--- BEGIN Data for this task ---
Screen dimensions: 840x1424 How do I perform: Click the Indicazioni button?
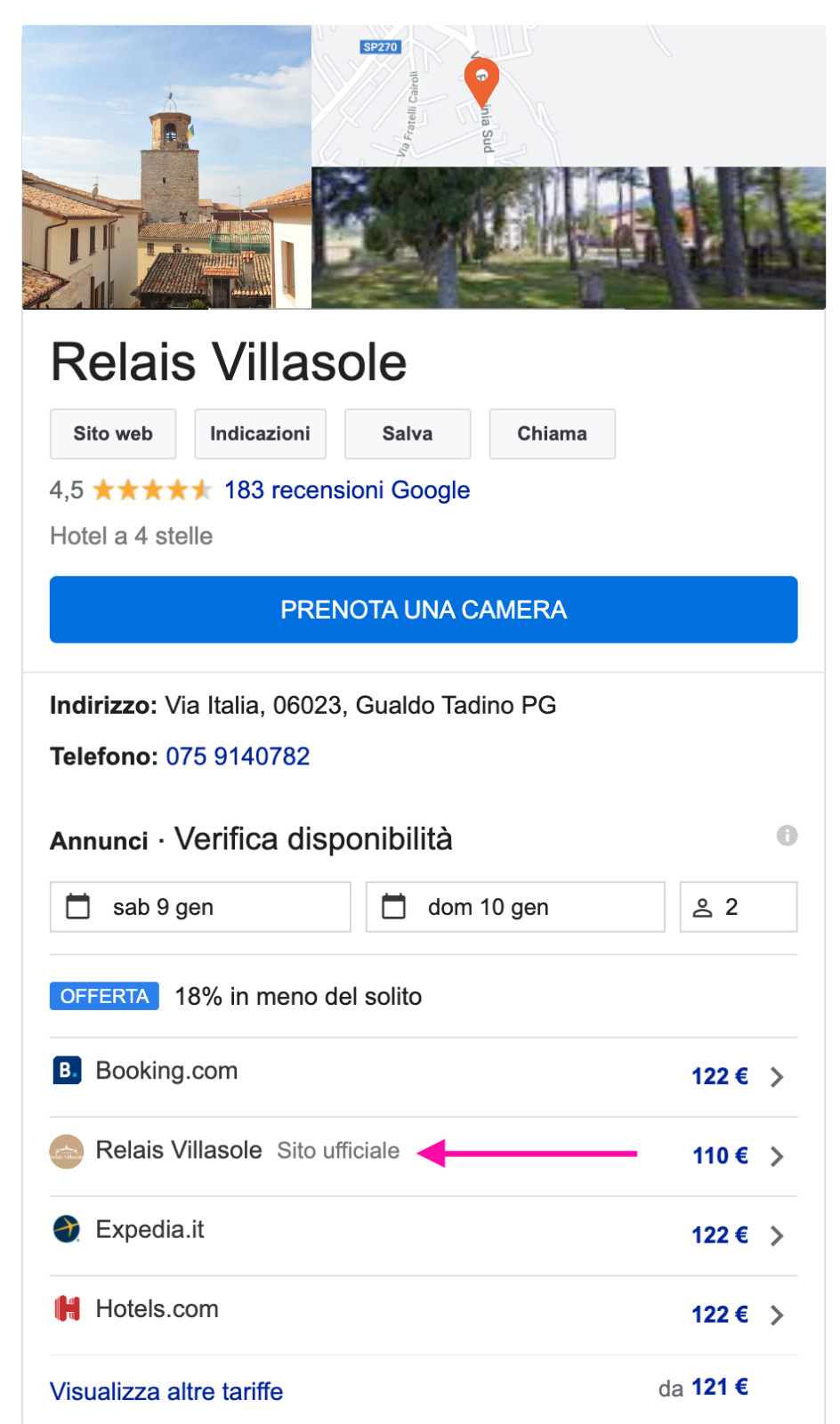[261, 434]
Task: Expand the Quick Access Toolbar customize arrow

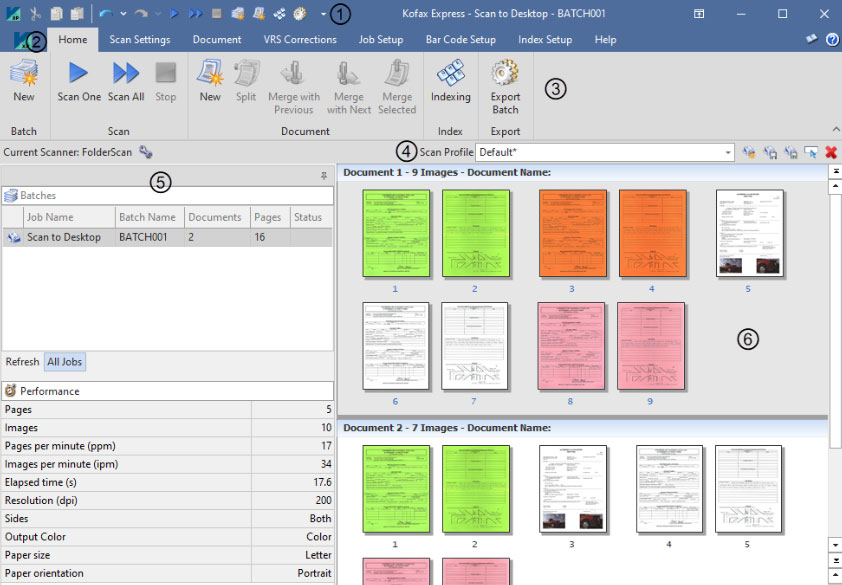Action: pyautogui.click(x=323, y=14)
--- END Data for this task ---
--- BEGIN Data for this task ---
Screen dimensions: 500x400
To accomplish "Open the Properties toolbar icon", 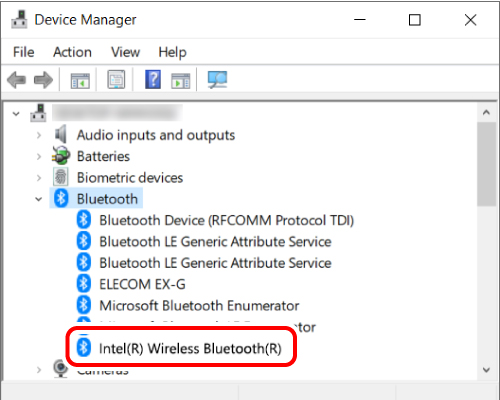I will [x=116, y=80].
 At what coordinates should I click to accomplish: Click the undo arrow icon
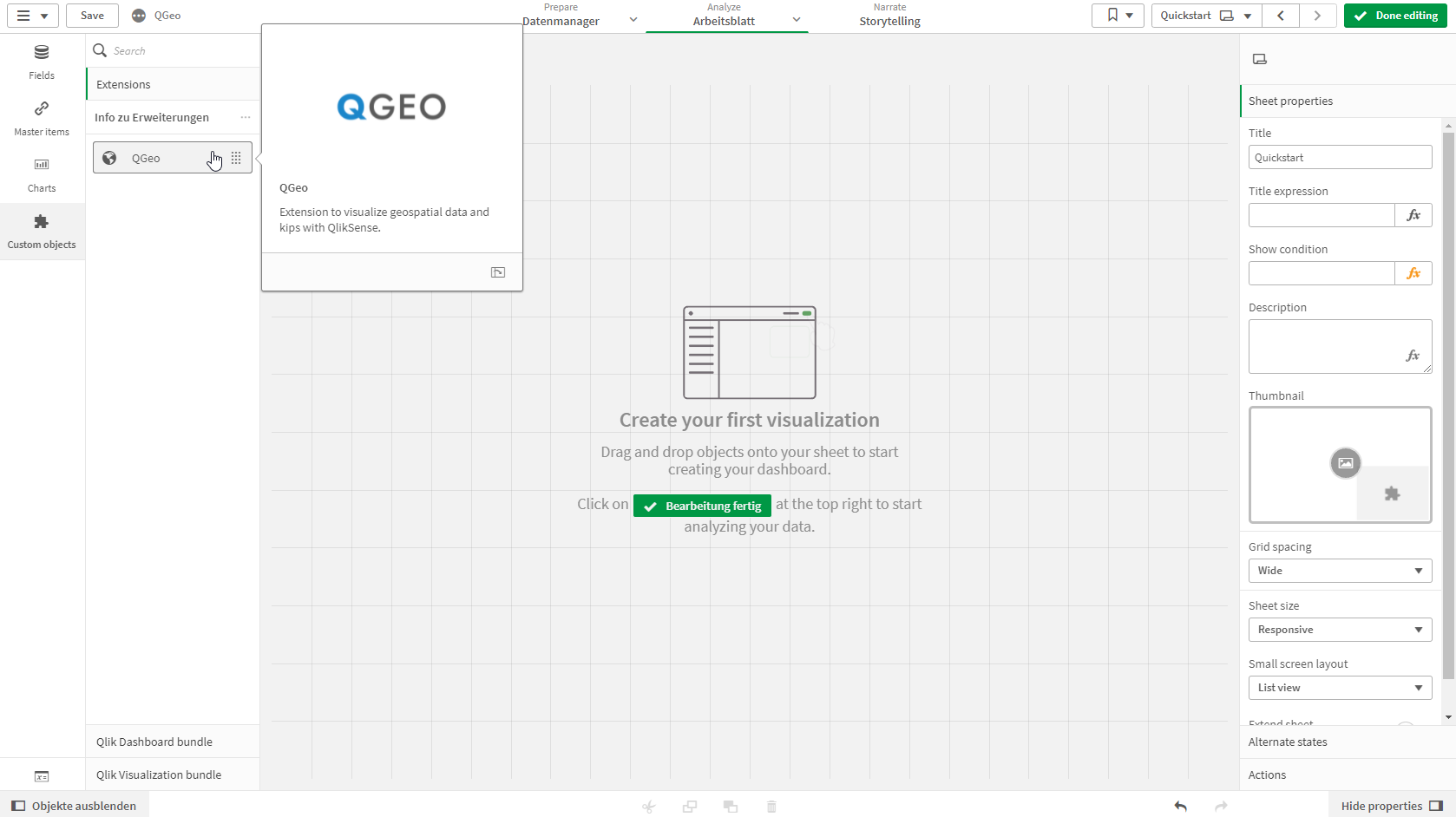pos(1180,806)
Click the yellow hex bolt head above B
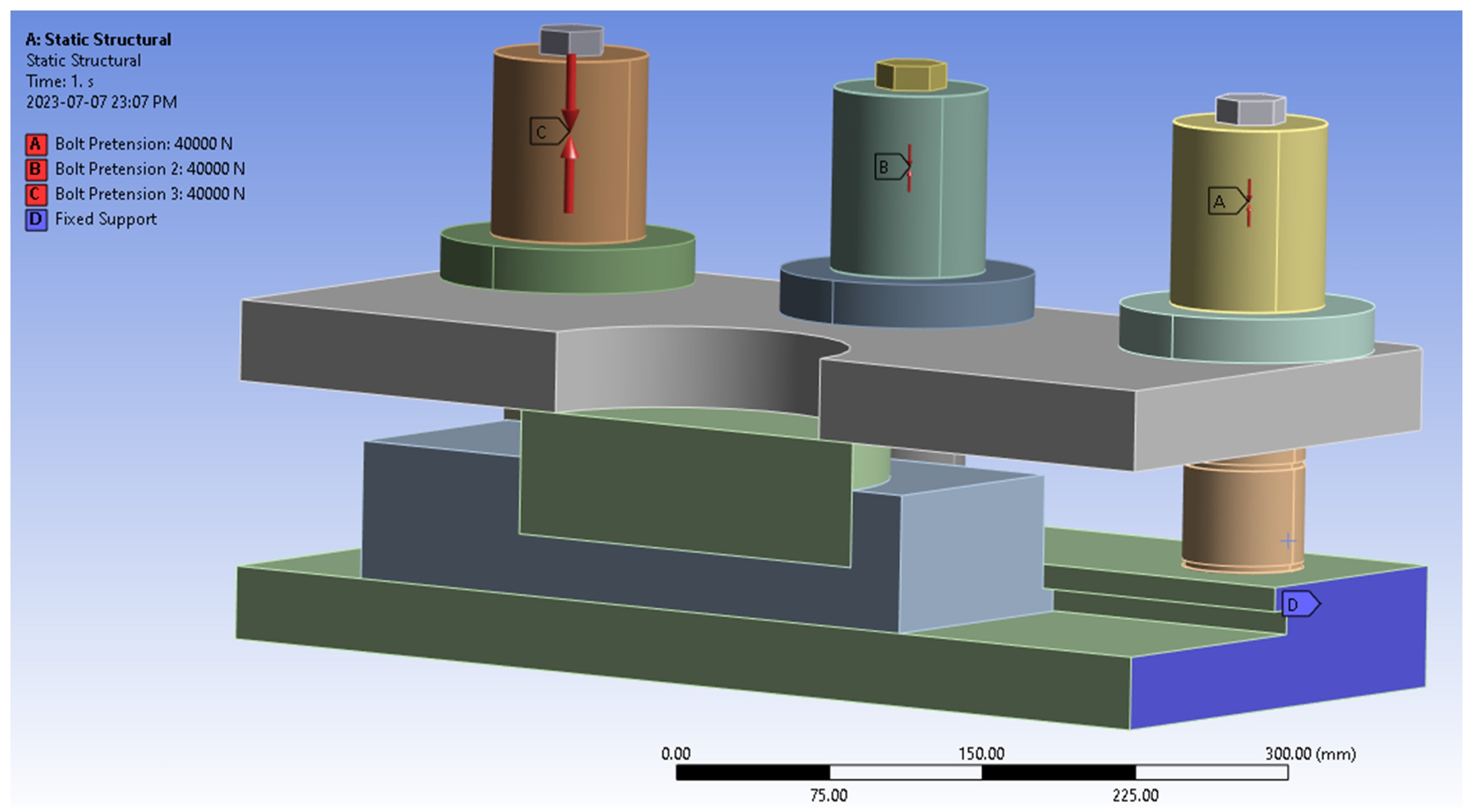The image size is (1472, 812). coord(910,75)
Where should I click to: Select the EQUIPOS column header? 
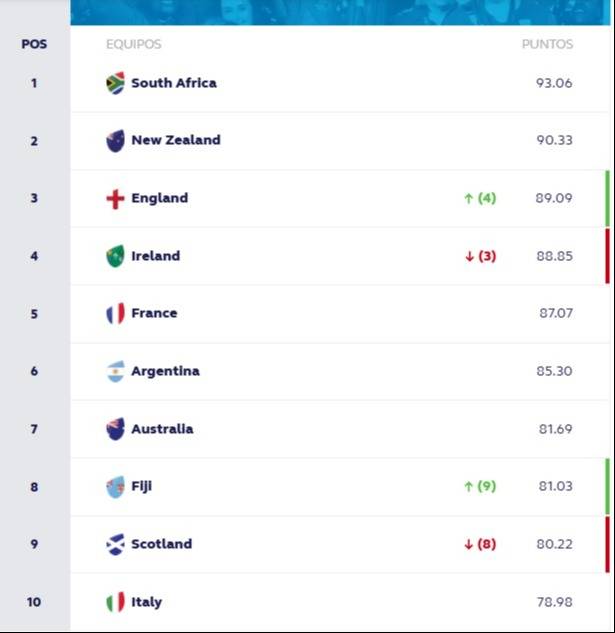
--- END Data for this task ---
--- BEGIN Data for this task ---
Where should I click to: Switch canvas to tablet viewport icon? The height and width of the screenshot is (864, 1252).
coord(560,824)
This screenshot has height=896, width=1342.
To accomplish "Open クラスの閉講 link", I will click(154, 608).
--- END Data for this task ---
Reproduce verbatim the lines from the one containing "This screenshot has height=896, width=1342." through the one containing "will click(154, 608).", including both of those lines.

[Reply to the exercise]
This screenshot has height=896, width=1342.
To accomplish "Open クラスの閉講 link", I will click(154, 608).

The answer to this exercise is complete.